WHAT THIS EXERCISE ASKS:
1. According to the Connecticut wildlife news, to what date was the effective date for listing the rusty patched bumble bee as endangered pushed back?
2. Extend the Connecticut wildlife news past its last sentence.

----- SOURCE PASSAGE

Unsold Deer Lottery Permits Available Starting March 15
Unsold Deer Lottery Permits will be available on a first-come, first-serve basis starting March 15, 2017. Unsold lottery permits can be purchased online or at select DEEP offices up until sold out or the season ends. All unsold lottery permits must be purchased at the end of the transaction.

Final Tally of the Deer Hunting Seasons
The Wildlife Division's Deer Program has released the final harvest results (PDF) for the deer hunting seasons from September 15, 2016, through January 31, 2017. Look for the 2016 Connecticut Deer Program Summary before the fall archery season opens in September. Stay tuned!
Update on Listing of the Rusty Patched Bumble Bee
The February edition of Wildlife Highlights contained an article announcing that the rusty patched bumble bee was to be added to the Federal Endangered Species List on February 10, 2017. However, the rule to add the bee to the list was suspended by the new federal administration. The effective date for the final rule to list the bee as endangered has been delayed to March 21, 2017. Stay tuned to the U.S. Fish and Wildlife Service website  for updates on the listing. The rusty patched bumble bee is also on Connecticut's List of Endangered, Threatened, and Special Concern Species, but it is currently considered extirpated (gone from the state).

----------
----- SUPPLIED ENTRIES

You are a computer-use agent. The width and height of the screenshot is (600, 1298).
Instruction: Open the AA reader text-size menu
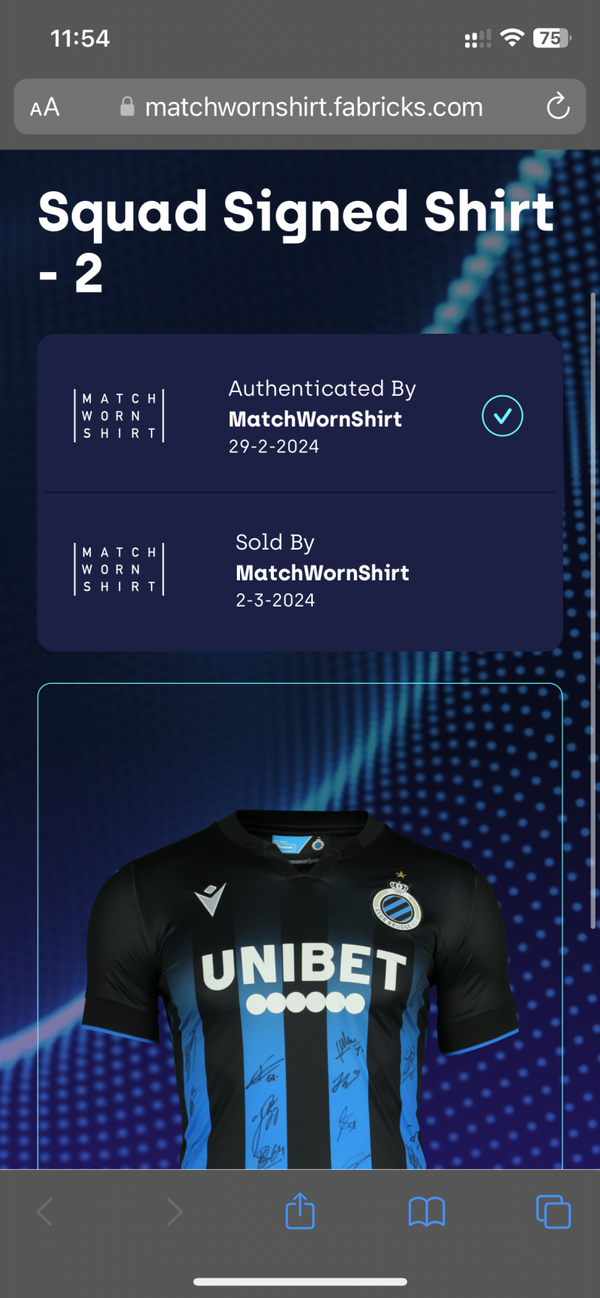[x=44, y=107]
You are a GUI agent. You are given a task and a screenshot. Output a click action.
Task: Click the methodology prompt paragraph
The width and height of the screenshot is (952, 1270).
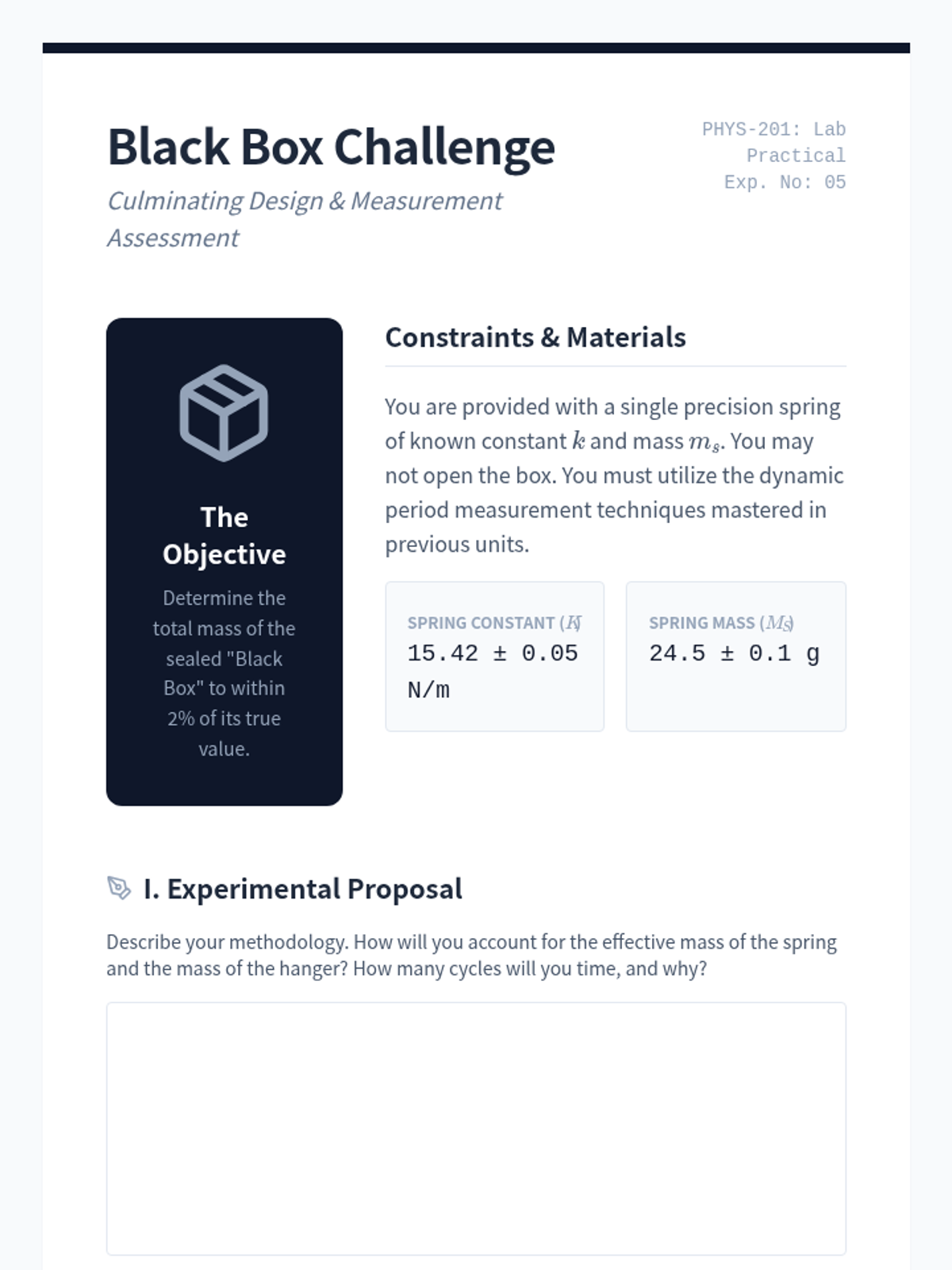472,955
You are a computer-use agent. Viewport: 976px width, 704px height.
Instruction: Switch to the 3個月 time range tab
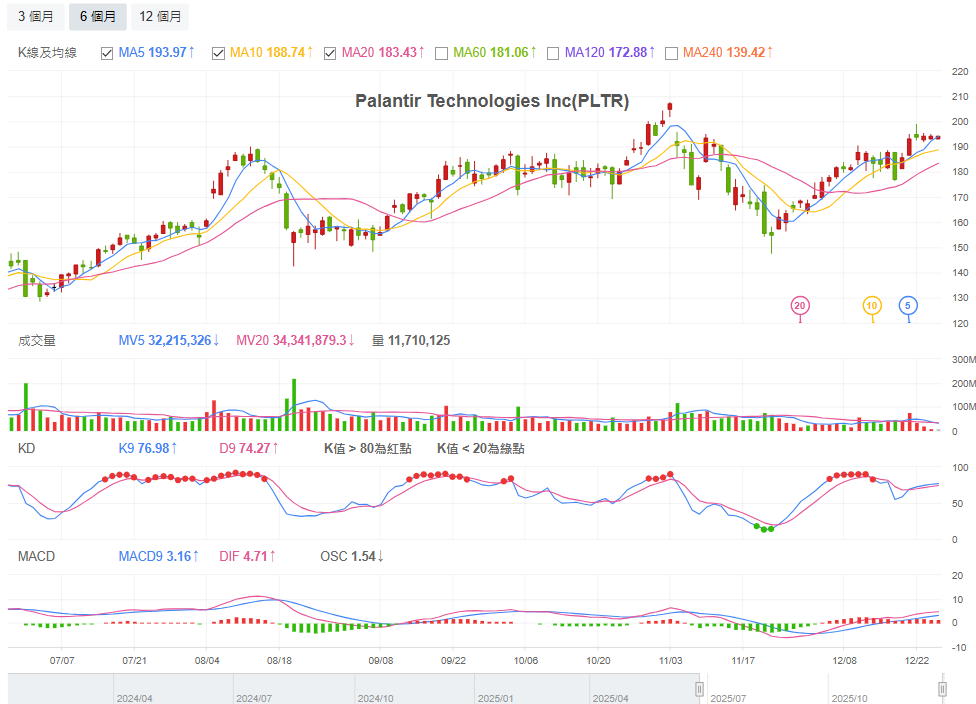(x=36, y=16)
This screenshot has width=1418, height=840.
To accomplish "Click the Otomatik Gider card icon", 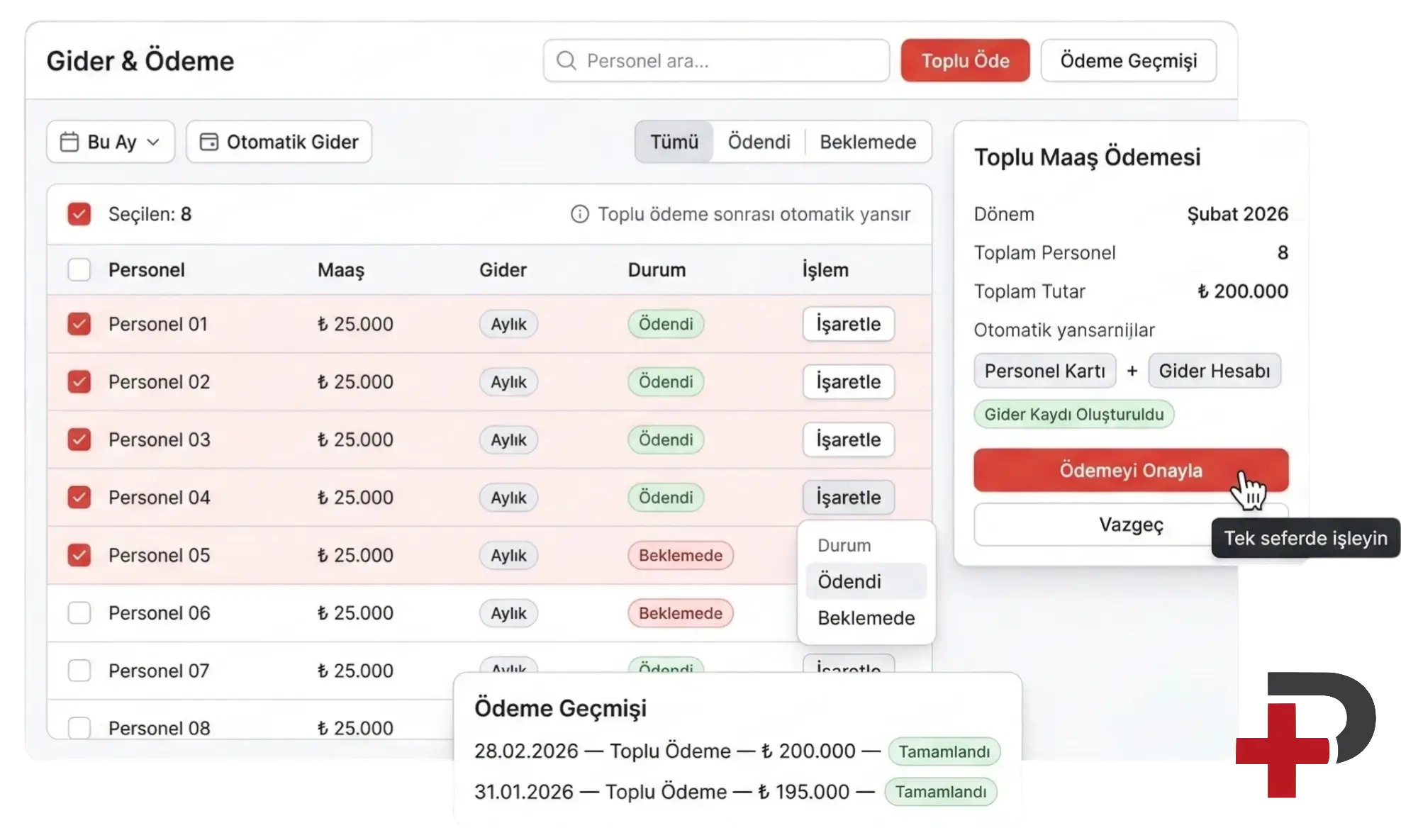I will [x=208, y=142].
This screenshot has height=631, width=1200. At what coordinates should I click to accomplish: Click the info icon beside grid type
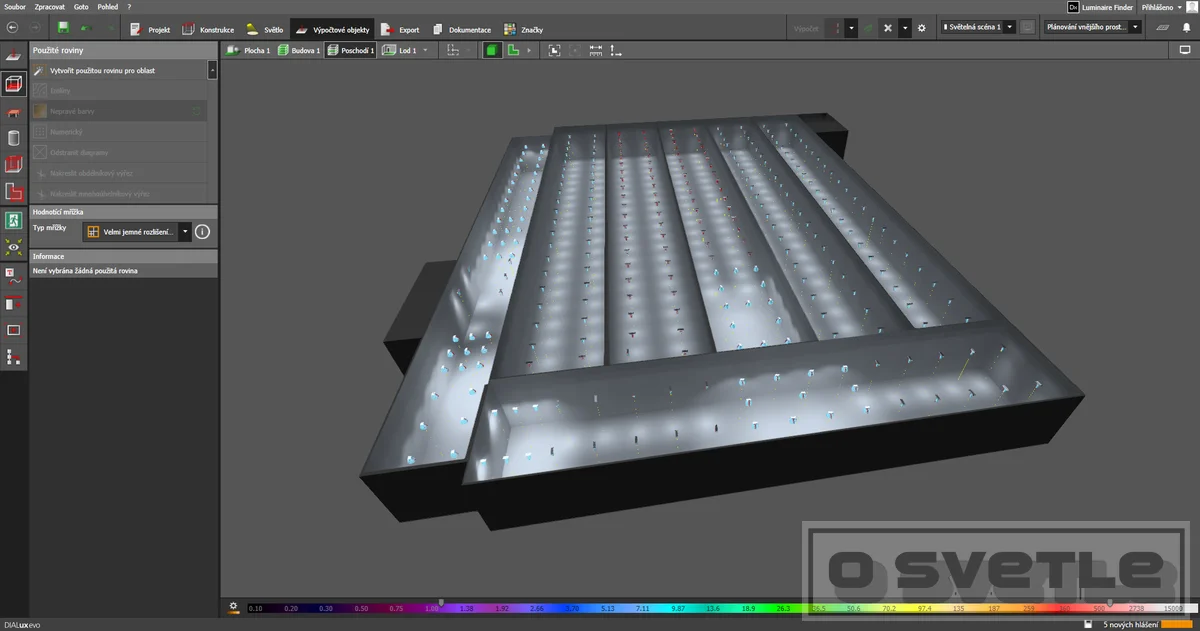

----------

THE RESULTS:
1. March 21, 2017.

2.
If you are concerned about native pollinators and want to help, you can take the following steps (provided by the U.S. Fish and Wildlife Service): 
  • Grow native flowers, including flowering trees and shrubs. Have a mix with something in bloom from early spring through fall. Include native milkweeds for monarch butterflies.
  • Bumble bees and many other pollinators (bees, moths, and butterflies) need a safe place to build their nests and overwinter. Leave some areas of your yard unmowed in summer and unraked in fall, and in your garden and flower beds leave some standing plant stems in winter.
  • Provide a pesticide free environment.
Donate to the Connecticut Endangered Species/Wildlife Income Tax Check-off Fund to protect wildlife and habitat.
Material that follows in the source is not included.